Modulation of nitrate-induced phosphate response by the MYB transcription factor RLI1/HINGE1 in the nucleus

The coordinated utilization of nitrogen (N) and phosphorus (P) is vital for plants to maintain nutrient balance and achieve optimal growth. Previously, we revealed a mechanism by which nitrate induces genes for phosphate utilization; this mechanism depends on NRT1.1B-facilitated degradation of cytoplasmic SPX4, which in turn promotes cytoplasmic-nuclear shuttling of PHR2, the central transcription factor of phosphate signaling, and triggers the nitrate-induced phosphate response (NIPR) and N-P coordinated utilization in rice. In this study, we unveiled a fine-tuning mechanism of NIPR in the nucleus regulated by Highly Induced by Nitrate Gene 1 (HINGE1, also known as RLI1), a MYB-transcription factor closely related to PHR2. RLI1/HINGE1, which is transcriptionally activated by PHR2 under nitrate induction, can directly activate the expression of phosphate starvation-induced genes.
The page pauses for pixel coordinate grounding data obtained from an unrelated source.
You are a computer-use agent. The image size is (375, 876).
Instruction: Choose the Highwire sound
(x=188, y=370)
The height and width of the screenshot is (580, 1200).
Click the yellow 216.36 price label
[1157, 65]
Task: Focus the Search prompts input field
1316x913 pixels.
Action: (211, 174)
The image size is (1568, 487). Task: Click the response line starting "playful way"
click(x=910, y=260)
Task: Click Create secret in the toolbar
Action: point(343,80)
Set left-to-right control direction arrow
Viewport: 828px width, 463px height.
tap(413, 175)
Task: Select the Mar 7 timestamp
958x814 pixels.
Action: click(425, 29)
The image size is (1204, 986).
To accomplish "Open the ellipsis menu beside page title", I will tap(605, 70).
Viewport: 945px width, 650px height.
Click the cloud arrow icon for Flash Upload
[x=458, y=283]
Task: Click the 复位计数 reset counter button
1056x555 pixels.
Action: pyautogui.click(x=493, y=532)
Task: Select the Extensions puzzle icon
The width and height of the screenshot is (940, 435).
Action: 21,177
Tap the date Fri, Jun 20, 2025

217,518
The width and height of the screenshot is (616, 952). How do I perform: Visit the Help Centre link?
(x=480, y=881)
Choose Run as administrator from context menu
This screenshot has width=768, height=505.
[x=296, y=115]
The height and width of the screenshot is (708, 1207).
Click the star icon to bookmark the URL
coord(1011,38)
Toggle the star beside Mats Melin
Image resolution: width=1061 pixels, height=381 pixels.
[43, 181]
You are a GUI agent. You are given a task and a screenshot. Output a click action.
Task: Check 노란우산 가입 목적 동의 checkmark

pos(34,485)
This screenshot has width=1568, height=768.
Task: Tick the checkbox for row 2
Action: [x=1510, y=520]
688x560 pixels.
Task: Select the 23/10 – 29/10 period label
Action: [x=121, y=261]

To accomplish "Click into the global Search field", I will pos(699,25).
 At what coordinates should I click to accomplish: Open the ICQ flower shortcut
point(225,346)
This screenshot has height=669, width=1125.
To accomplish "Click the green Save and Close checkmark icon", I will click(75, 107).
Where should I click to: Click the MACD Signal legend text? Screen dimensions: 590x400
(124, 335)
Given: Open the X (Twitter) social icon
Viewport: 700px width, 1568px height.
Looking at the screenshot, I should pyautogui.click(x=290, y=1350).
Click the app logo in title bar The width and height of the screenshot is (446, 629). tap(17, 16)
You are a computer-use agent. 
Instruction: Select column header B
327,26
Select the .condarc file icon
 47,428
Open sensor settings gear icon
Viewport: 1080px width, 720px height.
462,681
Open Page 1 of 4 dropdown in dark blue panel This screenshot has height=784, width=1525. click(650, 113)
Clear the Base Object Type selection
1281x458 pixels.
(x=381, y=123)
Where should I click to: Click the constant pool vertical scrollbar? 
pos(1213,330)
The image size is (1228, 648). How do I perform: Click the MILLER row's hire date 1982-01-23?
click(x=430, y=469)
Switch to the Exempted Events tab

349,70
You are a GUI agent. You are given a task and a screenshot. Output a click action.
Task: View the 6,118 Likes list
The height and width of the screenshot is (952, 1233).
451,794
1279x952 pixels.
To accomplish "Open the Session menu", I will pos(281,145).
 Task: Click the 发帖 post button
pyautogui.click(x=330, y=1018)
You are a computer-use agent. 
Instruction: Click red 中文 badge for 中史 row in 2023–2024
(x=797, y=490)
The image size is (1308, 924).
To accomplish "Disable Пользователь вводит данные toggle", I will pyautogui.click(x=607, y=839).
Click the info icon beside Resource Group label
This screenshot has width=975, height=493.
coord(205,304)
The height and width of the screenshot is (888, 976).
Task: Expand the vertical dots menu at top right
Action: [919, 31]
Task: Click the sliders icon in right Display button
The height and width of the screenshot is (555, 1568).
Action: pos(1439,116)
More importantly, RLI1/HINGE1 competes with PHR2 for binding to its repressor proteins in the nucleus (SPX proteins), and consequently releases PHR2 to further enhance phosphate response. Therefore, RLI1/HINGE1 amplifies the phosphate response in the nucleus downstream of the cytoplasmic SPX4-PHR2 cascade, thereby enabling fine-tuning of N-P balance when nitrate supply is sufficient. RLI1/HINGE1 is a nitrate-induced MYB transcription factor that acts downstream of the NRT1.1B-SPX4-PHR2 cascade in the NIPR signaling pathway. In addition to directly activating the expression of Pi starvation-induced genes, RLI1/HINGE1 can also interact with SPXs and release the transactivation activity of PHR2, which is sequestered by SPXs in the nucleus.